榊の本気を聞いた数日後、弟に彼氏ができたことを麗香から知らされた。
もちろん、榊が俺の親友だということも、俺が策略したことも麗香は知らない。二人は自然に出会って恋をしたと思っている。
その榊は、すでに爽の家族に挨拶をしたらしい。もう外堀も埋め始めている。麗香は俺との未来に戸惑っていないわけではなかったが、爽にアルファの彼氏ができたことで、「運命はこの人よ」と目の前に付きつけるようなことは、むしろ拷問でしかないと思ったと言った。運命がいかに残酷だということを理解し、俺との未来に突き進むと心を決めてくれた。
どうやら榊は本気らしい。それを喜んでいいのか、悔しいのかもう俺には自分の心もわからなくなっていった。
運命は出会ってすぐに結ばれる。
誰もがそう言う。
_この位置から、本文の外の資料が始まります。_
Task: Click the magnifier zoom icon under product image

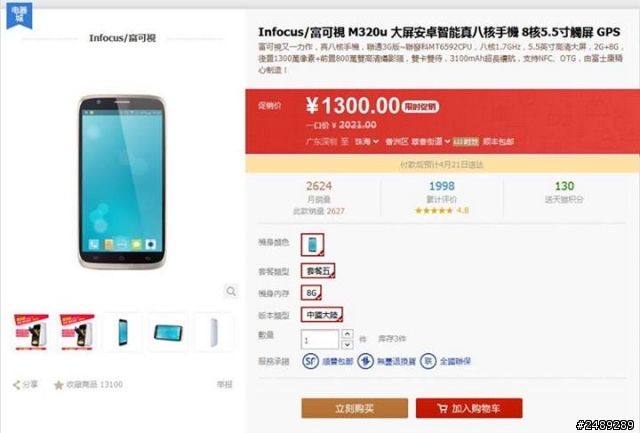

たしかにそうなのかもしれない。俺は、ずっとそれに抗っている。それが良いに決まっているのに、心と体のバランスを時々失いそうになる。運命に抗うことがこんなにも辛いことだとは知らなかった。時が経てばたつほど、爽が他の男に抱かれていると知れば知るほど、本能が暴走しそうになる。運命を他のアルファに抱かせている。自分がしたことなのに、どうしても、心がおかしくなる。
俺は、もうこの時すでに何かがおかしかったのかもしれない。
魂に刻まれた刻印を、自分から手放した。滑稽なアルファだと、後に人は言うかもしれない。